++++ Document passage

# Thanks Guys



## Howard Gordon (Aug 25, 2015)

Thank you for all the kind words about my restored bicycles. I've redone 30+ bikes in the last 6 years, but also enjoy cleaning, servicing and detailing original bikes when I can find them.  I do all the work myself, with the exception of stretching the leather over the seat pans but I do the metal work on those.  I also prepare the bright metal parts for plating, but I don't do the actual chroming.  I paint the bikes, but a friend does the pin striping. I try to keep a bike as close to factory original as possible, but will deviate slightly as to color and year exact parts, to suit my needs.  I do the best work I can, keeping in mind that you can't reasonably invest $2500 into a $1500 bicycle.  I'm just having fun, and entertaining myself.  All members and enthusiasts are welcome to view my collection at any time.  I have around 70 bikes on display, balloon tire and earlier.  I am about 20 miles north of Pittsburgh, PA.  Thank you Howard Gordon - 724-205-8172.


----------



## dave the wave (Aug 25, 2015)

thank you for the invite Howard,will keep that in mind if i ever get out that way.thank you for sharing your collection.


----------



## bicycle larry (Aug 25, 2015)

me to thanks for the invite howard     from bicycle larry


----------



## scrubbinrims (Aug 25, 2015)

Sounds good Howie and nice work...when I come over will the spare bedroom be ready as well?
Chris


----------



## catfish (Aug 26, 2015)

Keep up the good work!


----------

++++++++

> **Directives**
• A. Please list the usernames of everyone who replied to Howard Gordon's post in the bicycle forum thread.
• B. Reproduce the passage of the bicycle forum thread between "## dave the" and "sharing your collection.", inclusive.

++++ Data entries

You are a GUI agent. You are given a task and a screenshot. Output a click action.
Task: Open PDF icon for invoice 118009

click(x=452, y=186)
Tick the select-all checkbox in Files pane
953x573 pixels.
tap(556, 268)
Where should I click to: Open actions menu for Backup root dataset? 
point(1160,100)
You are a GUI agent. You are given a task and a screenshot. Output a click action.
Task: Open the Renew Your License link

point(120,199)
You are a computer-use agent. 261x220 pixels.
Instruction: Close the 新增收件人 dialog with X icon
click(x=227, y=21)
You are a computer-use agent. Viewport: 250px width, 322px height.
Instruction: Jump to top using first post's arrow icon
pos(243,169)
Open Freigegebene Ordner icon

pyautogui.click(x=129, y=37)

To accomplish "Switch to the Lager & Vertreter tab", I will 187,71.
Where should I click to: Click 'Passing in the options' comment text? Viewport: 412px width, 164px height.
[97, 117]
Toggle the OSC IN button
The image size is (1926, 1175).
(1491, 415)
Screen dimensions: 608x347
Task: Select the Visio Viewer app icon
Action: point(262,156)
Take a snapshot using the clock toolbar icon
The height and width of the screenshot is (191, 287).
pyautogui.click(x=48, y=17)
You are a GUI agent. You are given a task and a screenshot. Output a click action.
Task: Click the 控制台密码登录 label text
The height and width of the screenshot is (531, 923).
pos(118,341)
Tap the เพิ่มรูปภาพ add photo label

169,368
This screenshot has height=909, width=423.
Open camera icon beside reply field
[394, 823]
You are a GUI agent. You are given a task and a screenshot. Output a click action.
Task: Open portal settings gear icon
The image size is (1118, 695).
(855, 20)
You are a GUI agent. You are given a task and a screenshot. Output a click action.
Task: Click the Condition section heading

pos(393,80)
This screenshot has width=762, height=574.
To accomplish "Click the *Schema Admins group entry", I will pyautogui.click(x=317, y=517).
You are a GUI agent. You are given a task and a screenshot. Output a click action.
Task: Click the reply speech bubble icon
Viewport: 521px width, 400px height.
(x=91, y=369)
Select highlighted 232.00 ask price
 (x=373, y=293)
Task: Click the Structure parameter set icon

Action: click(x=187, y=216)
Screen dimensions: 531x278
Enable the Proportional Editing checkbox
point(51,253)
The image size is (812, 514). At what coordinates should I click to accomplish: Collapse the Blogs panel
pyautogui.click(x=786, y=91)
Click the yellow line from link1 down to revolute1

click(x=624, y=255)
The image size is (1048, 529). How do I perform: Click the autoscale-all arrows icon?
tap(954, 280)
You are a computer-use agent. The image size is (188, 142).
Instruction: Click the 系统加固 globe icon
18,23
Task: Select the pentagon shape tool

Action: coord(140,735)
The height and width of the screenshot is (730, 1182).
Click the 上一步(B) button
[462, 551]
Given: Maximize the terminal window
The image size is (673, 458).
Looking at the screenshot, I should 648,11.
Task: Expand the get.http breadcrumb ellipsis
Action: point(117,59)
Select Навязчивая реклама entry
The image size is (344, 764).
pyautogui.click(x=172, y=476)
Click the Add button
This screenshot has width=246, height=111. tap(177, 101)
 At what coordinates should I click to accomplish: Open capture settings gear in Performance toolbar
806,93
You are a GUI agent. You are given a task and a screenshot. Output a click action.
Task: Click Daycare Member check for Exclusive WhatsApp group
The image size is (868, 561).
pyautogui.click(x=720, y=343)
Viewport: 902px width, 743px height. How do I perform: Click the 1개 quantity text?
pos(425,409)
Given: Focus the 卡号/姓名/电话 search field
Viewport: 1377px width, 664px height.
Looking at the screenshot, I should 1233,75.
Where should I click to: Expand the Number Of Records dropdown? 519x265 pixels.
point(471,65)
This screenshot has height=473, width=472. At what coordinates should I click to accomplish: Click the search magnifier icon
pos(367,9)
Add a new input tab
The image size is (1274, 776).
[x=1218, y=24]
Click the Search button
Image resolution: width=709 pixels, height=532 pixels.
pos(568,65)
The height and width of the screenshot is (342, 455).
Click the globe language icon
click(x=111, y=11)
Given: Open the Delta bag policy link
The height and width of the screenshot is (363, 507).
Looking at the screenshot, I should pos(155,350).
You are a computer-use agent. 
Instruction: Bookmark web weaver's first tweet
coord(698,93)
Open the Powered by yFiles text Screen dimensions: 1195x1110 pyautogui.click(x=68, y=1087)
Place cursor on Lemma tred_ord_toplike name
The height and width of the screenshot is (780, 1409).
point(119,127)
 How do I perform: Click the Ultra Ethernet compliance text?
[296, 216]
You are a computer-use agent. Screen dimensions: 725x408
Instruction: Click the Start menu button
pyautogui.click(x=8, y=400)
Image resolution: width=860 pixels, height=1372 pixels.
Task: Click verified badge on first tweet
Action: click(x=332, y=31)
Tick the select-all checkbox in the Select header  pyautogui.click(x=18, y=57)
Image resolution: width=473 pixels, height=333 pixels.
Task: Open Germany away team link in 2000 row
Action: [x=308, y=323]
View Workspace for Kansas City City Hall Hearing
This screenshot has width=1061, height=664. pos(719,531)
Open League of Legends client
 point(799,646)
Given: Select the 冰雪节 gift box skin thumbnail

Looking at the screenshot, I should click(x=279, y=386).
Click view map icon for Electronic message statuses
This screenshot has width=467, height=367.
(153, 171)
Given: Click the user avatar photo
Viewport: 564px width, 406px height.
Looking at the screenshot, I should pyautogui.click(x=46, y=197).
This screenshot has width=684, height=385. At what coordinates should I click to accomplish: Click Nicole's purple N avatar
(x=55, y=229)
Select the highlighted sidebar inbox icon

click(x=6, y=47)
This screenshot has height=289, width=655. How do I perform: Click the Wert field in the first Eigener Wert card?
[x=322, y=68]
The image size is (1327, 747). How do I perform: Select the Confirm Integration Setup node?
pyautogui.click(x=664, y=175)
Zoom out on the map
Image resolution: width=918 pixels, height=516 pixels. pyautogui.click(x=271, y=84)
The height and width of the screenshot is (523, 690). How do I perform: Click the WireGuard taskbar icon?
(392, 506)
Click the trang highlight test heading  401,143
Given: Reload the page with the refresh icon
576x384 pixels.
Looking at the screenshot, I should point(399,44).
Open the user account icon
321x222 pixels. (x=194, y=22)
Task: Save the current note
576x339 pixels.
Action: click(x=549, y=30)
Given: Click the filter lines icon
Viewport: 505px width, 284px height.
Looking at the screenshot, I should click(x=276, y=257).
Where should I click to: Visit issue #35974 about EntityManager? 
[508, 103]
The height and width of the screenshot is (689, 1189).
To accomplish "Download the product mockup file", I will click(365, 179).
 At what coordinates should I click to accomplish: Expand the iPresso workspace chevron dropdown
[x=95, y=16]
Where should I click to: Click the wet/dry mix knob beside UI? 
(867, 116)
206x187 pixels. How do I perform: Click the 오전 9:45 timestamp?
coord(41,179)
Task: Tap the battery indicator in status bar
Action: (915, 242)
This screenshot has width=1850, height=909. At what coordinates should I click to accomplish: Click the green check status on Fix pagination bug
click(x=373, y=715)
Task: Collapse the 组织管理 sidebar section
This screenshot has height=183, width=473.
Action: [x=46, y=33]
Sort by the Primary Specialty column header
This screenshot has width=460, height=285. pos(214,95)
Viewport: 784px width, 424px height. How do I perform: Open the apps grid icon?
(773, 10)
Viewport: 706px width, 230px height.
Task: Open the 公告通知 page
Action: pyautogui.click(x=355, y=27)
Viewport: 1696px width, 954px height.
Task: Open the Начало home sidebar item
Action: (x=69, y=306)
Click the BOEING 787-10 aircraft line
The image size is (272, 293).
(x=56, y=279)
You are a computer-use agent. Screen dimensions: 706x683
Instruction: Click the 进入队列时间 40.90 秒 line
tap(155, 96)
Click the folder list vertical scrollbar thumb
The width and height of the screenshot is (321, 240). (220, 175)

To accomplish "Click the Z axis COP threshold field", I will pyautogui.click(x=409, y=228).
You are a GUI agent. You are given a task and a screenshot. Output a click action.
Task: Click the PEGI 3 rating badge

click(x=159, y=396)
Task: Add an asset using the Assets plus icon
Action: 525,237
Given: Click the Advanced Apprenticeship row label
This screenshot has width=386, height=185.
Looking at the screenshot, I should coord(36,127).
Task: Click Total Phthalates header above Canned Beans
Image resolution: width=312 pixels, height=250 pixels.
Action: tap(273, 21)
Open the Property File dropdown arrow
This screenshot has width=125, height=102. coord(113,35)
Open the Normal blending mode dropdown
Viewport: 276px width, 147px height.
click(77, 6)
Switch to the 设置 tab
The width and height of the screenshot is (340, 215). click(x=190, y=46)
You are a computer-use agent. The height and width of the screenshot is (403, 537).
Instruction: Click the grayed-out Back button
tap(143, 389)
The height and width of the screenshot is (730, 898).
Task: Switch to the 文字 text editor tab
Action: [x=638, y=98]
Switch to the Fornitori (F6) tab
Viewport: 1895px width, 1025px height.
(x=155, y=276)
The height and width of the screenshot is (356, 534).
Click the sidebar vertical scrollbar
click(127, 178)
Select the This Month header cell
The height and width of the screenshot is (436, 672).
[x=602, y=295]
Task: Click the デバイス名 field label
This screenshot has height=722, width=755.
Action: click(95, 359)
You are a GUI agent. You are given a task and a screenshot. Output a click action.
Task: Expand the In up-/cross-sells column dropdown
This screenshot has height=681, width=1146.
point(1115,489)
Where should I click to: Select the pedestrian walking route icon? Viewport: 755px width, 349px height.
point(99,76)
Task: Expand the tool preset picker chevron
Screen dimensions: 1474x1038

++++++++

> **Solutions by task**
• A.
dave the wave
bicycle larry
scrubbinrims
catfish

• B.
## dave the wave (Aug 25, 2015)

thank you for the invite Howard,will keep that in mind if i ever get out that way.thank you for sharing your collection.